About Shelley Savren
Home About News Publications Audio Poems Contact
 
 

The Smell of Stones
       
      My grandmother’s dream foretells
      her mother’s death in Auschwitz.

The house shines, a dim Shabbos
glow and I smell stones
in my mother’s black iron oven
as they whiten to dust.

My mother calls me.
As I walk through her house,
a salty odor of smoking meat sticks
to the air, kitchen counters clean and wet.

Outside, grapes cluster on vines.
I reach through the window,
gather handfuls and purple my mouth,
juice dripping down my chin.

My mother’s voice grows fainter.
Out front ripe vegetables dress
her grocery store in yellows, greens,
reds. Bottles of milk lie wrapped in ice.

She sits on broken steps and reads
her Hungarian bible, black dress covering
the length of her, black babushka
winding her head like a chain.

My four-year-old daughter listens
at her side, waves me over, and I run
toward them, see my mother’s hair
burning, skin peeling.

When I reach
through the barbed wire fence
to touch her hands, they melt.
She disappears.

As I chase her voice, it fades
into the smoke. The dream vanishes
and there is only the smell
of stones.


from The Common Fire (Red Hen Press)
first published in Work: A Literary Magazine (1995)




Finding Feige
            
           for my cousin, Feige Frutcher,
           whose fate remains unknown.



I

Her skin was white like the flesh of a peach,
not the seasoned olive of her younger sisters,
and legs strong for spinning. A dancer,
like her name, Feige, little bird.

Her breasts began to bud that summer
when the breeze died in Seiget
and the sun settled on her tongue, like sand.
She dressed behind the coat rack in a room
three families shared and made up stories
to keep her sisters quiet, liked a boy
who lived in the basement with his grandpa.
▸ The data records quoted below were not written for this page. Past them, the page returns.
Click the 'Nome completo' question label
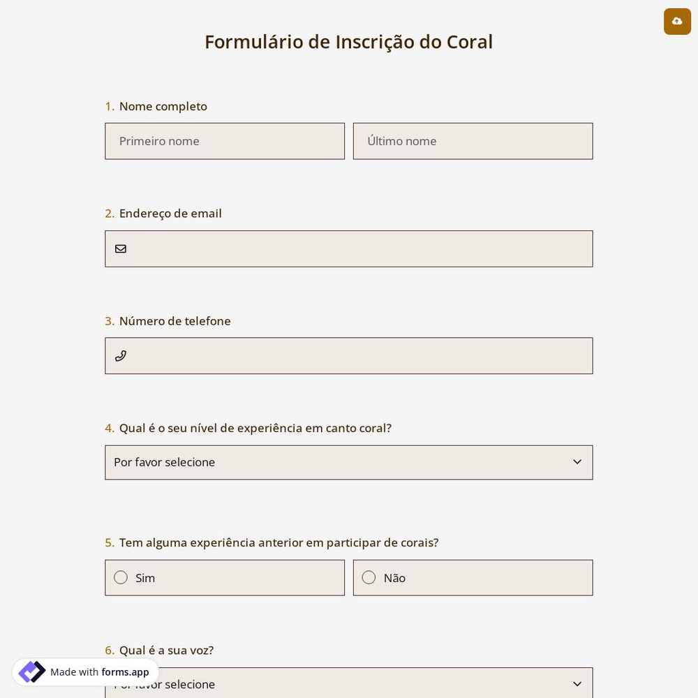The width and height of the screenshot is (698, 698). (163, 106)
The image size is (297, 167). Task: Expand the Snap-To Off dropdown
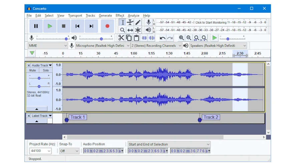(69, 151)
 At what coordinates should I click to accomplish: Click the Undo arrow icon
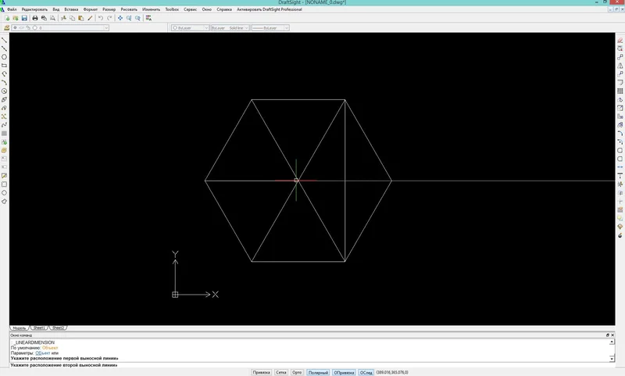101,18
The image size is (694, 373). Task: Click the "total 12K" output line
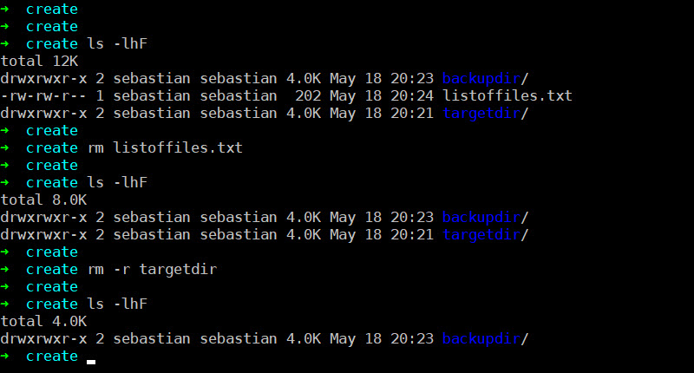click(x=39, y=61)
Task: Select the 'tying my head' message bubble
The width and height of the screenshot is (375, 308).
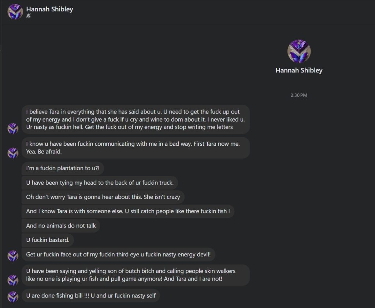Action: pyautogui.click(x=100, y=183)
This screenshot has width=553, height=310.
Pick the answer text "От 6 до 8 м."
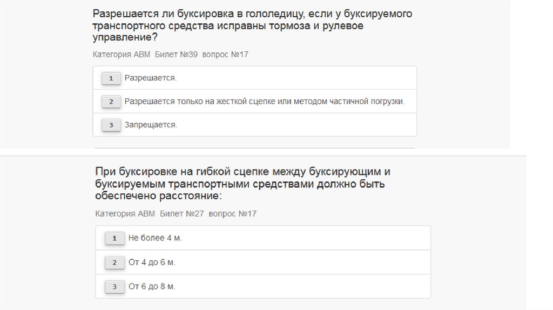pos(152,286)
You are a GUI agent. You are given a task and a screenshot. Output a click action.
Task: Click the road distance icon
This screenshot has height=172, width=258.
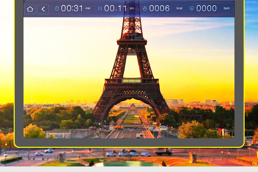[x=100, y=9]
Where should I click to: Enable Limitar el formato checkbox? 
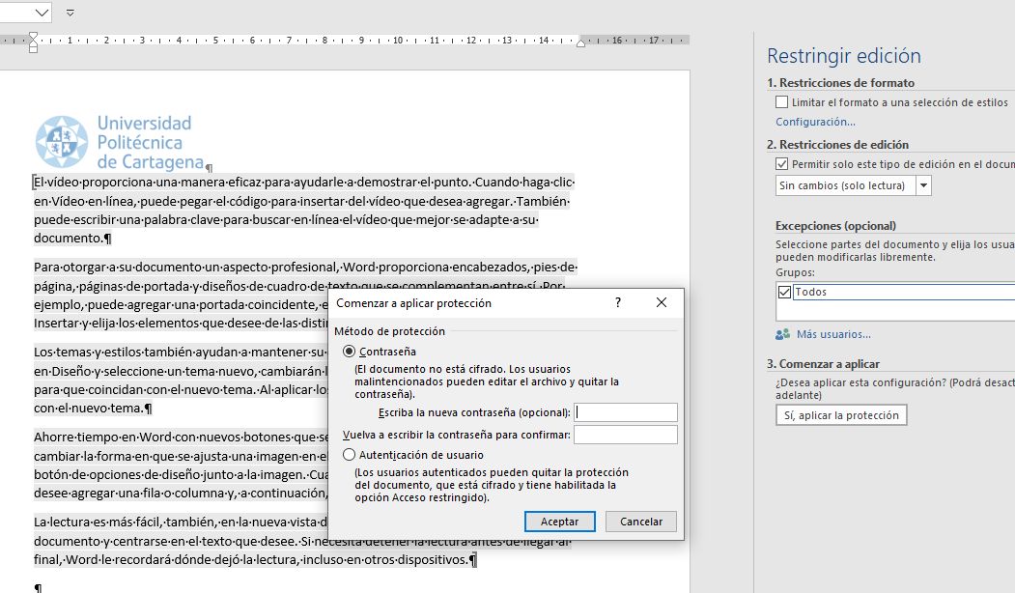(782, 102)
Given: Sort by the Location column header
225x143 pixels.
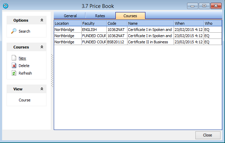Looking at the screenshot, I should 68,23.
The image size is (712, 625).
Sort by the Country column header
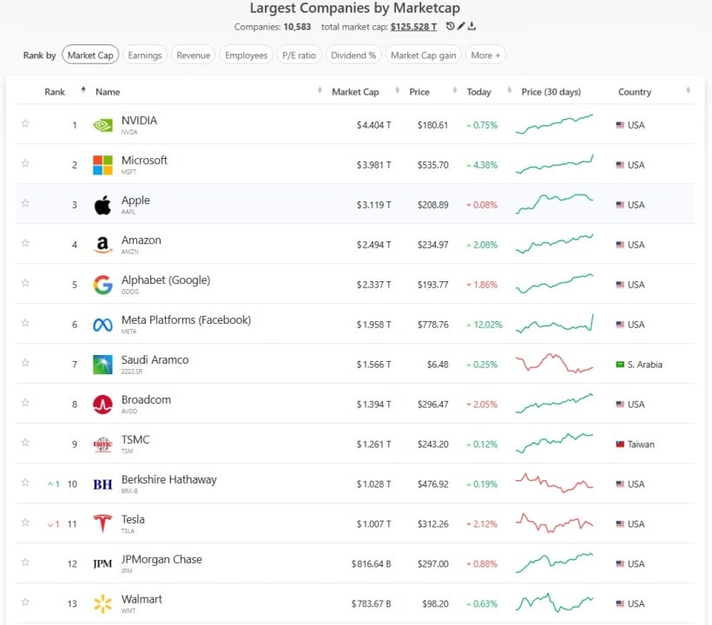[635, 92]
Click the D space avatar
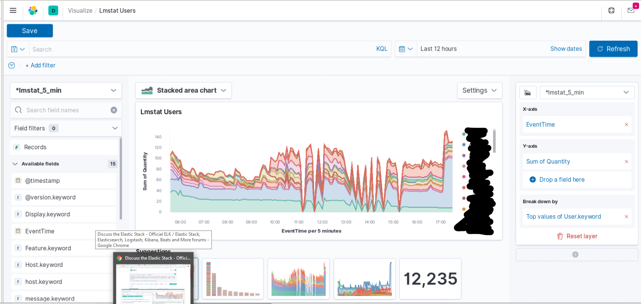641x304 pixels. 53,10
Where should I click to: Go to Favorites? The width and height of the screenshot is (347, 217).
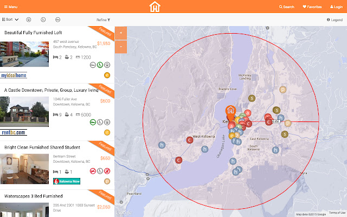(312, 7)
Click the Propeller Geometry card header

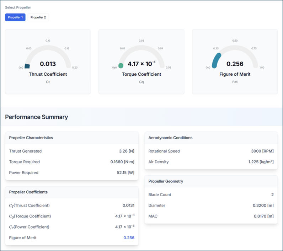[x=166, y=181]
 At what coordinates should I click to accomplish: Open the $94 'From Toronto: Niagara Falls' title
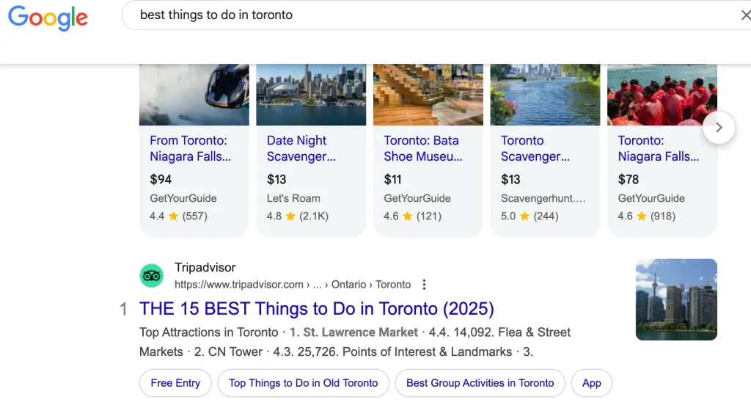(190, 148)
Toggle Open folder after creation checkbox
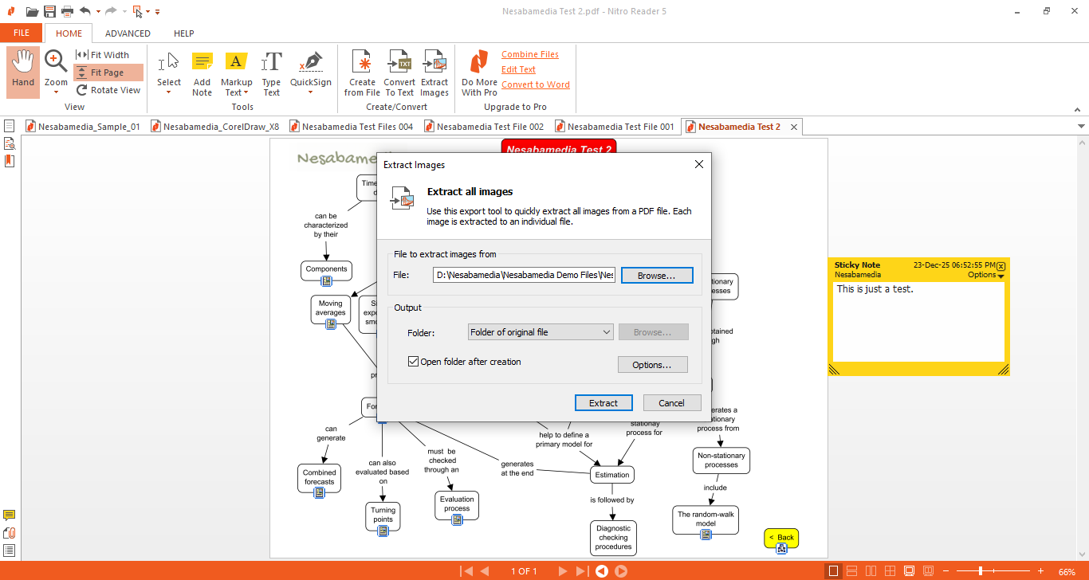1089x580 pixels. pos(413,362)
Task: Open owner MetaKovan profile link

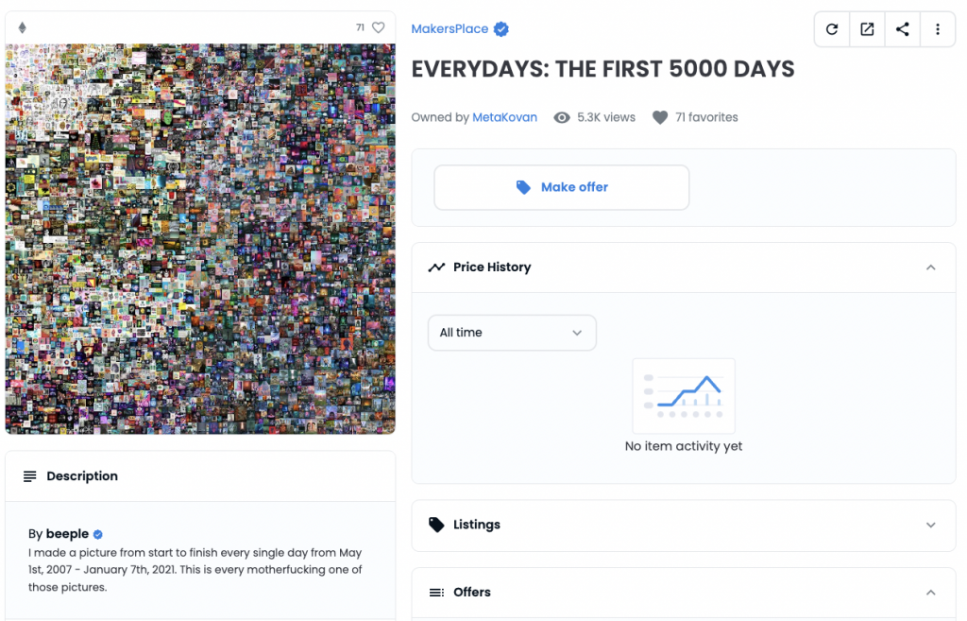Action: point(504,117)
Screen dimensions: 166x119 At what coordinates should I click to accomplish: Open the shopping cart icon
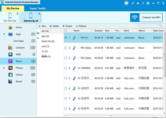coord(126,3)
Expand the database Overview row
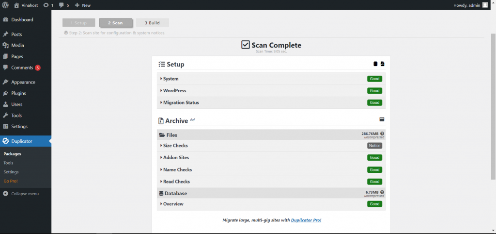496x234 pixels. 173,204
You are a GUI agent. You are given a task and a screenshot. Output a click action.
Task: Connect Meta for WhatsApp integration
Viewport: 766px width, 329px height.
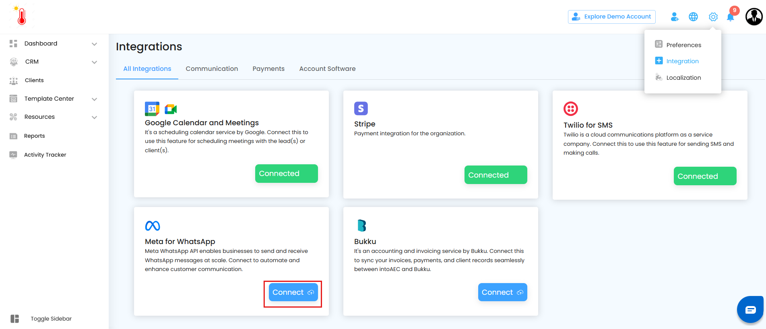pos(293,292)
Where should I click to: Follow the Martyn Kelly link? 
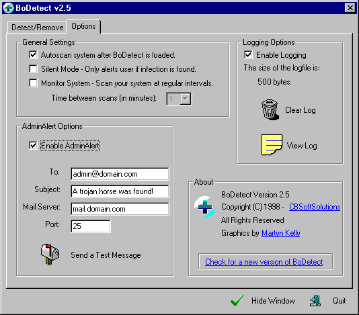tap(281, 233)
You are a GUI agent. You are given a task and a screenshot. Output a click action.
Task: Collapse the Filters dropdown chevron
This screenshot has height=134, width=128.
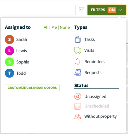coord(120,10)
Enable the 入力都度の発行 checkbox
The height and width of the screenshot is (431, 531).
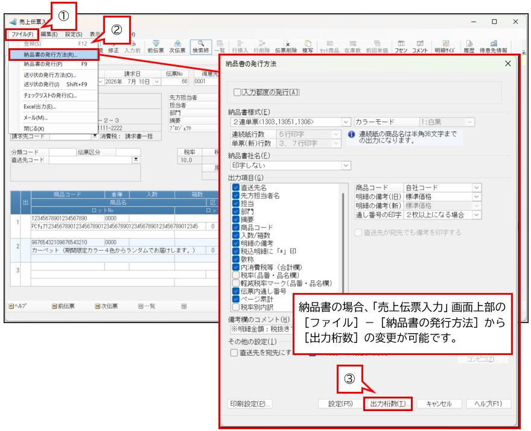click(x=237, y=92)
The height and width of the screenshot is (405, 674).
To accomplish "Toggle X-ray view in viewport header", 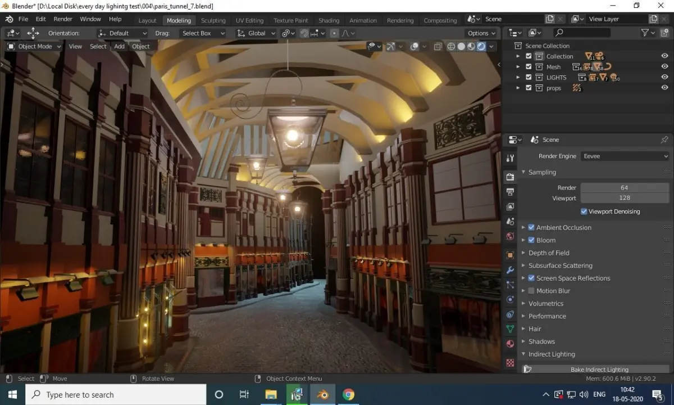I will point(438,47).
Papa had a produce stand before the war,
built from forest wood behind their house.
They sold apples, lemons, oranges, beets, jars
of pickled fruit and jam. Mama cleaned
the counters and her grandma arranged
bins. Now, there was no room to dance.
There was just waiting.

II

In a small northeastern town near the Atlantic,
a 73-year-old woman called Fanny
will not talk about the war. Even
with her husband, even with her children.
After soldiers freed the camps, she was lost
in the forest and a boy, hardly a boy,
thin as a branch, yet old enough
for Bar Mitzvah, grabbed her hand and ran.

They slept in fields and stole crops.
Her hair grew like a shadow, and at Seiget,
Feige found a boarded building
where she used to dance and her house,
a field of ash, but nothing of her family,
no uncle who later searched, after Feige left
for Holland with a Christian woman
who once bought her father’s pickled beets.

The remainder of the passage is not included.